This morning DoorDash has filed to go public, this brings clarity to the long awaited details every investor has been waiting for. It may debut and open to trade on the exchange before years end.
The company is one of several startups that we expect to see IPOs from before the year ends, despite some recent market chop and election chaos in the United States.
DoorDash is a heavily-backed company, and reporting that the food-delivery giant has accessed around $2.5 billion in capital during its life, most recently in a $400 million round this June. At the time, DoorDash was valued at a towering $16 billion, post-money, giving the company big valuation shoes to fill when it prices its IPO and begins to trade.
The numbers behind DoorDash’s IPO
DoorDash has grown incredibly rapidly, scaling its revenues from $291 million in 2018 to $885 million in 2019. And more recently, from $587 million in the first nine months of 2019 to $1.92 billion in the same period of 2020.
That is 226% growth in 2020 thus far, the sort of expansion that explains why DoorDash was able to attract so much capital at such high prices.
How high-quality is DoorDash’s revenue?
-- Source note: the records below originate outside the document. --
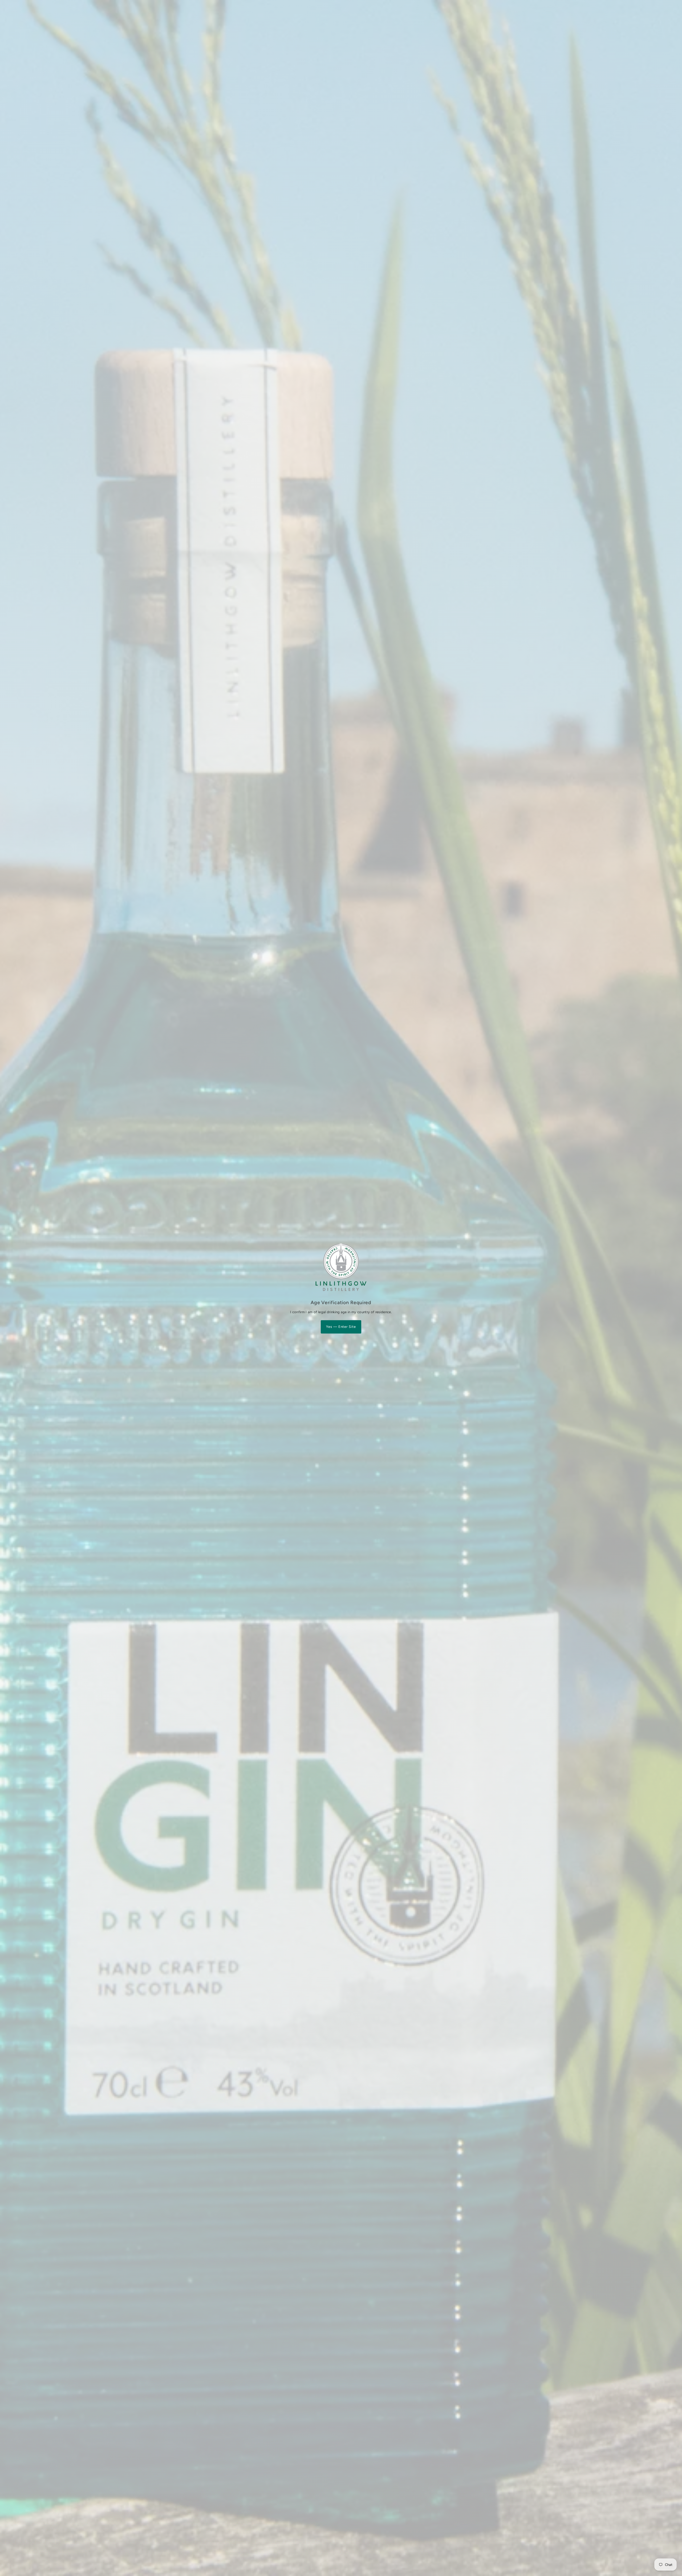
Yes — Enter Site (341, 1327)
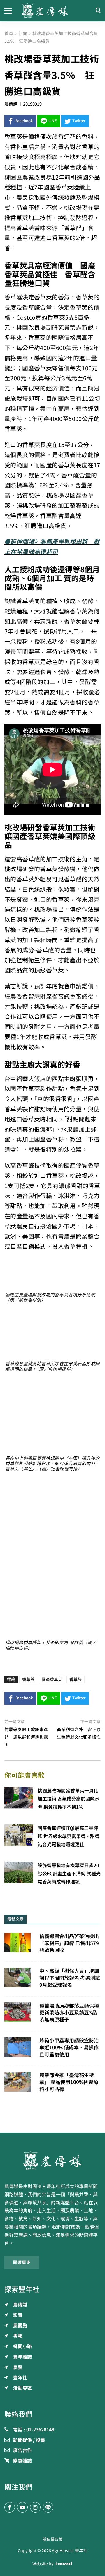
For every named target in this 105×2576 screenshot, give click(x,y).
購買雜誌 (22, 2461)
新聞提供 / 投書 (29, 2440)
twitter (79, 121)
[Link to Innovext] (64, 2564)
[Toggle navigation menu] (8, 10)
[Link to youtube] (22, 2507)
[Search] (98, 10)
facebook (24, 121)
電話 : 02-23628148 (33, 2430)
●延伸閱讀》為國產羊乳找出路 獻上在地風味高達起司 (51, 546)
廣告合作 (22, 2451)
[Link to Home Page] (52, 10)
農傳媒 (11, 104)
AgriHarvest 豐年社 (69, 2551)
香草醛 (75, 1679)
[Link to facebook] (9, 2507)
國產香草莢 (52, 1679)
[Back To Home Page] (52, 2160)
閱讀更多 (22, 2262)
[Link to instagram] (35, 2507)
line (52, 121)
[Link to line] (48, 2507)
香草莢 (28, 1679)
In the first three quarters of 2019, the company had gross margins of 39.9%, and in the same period of 2020 the figure rose to 53.1%, a huge improvement for the consumer consumable delivery confab.
The result of DoorDash’s epic growth, and gross margin improvement, has been radically improving profitability. The company’s operating loss fell from $479 million in the first nine months of 2019 to just $131 million in the same period of 2020. DoorDash’s net losses are slightly worse — $533 million and $149 million over the same time frames, respectively — but, again, compared to the company’s topline growth and revenue quality improvements, are inconsequential.
DoorDash has around $1.6 billion in cash and equivalents heading into the fourth quarter, meaning that it has ample cash to fund itself, sans an IPO. The company is therefore going out because it thinks the time is ripe.
Driving DoorDash’s epic growth has been a huge boom in the company’s order volumes and gross order volumes, while its gross margins appear driven by an epic gain in the profitability of the company’s core activity. Observe the following data set:
The 2019 to 2020 change in contribution margin at DoorDash, and its jump into positive-adjusted EBITDA, makes one wonder why Uber is struggling to accomplish the same task with its Uber Eats business. Regardless, the flip into adjusted profitability should be enough to allay Wall Street concerns about DoorDash’s path to eventual GAAP profits.
At that trajectory it can get the job done in a year or so.
And DoorDash’s operations have flipped into the cash-generating territory, with the company reporting operating cash flow of $315 million during the first three quarters of 2020, up from -$308 million in the same period of 2019.
Overall I am impressed at first blush. The company is bigger, growing more quickly and losing less money than I expected. Throw in cash generation and adjusted EBTIDA positivity and improving gross margins, and DoorDash could be worth a pretty penny. Without recurring revenues akin to a software company, and the possibility of a vaccine slowing its future growth, DoorDash won’t get a SaaS multiple when it prices. But perhaps defending that $16 billion valuation won’t be as hard as we might have guessed before getting our hands on the numbers.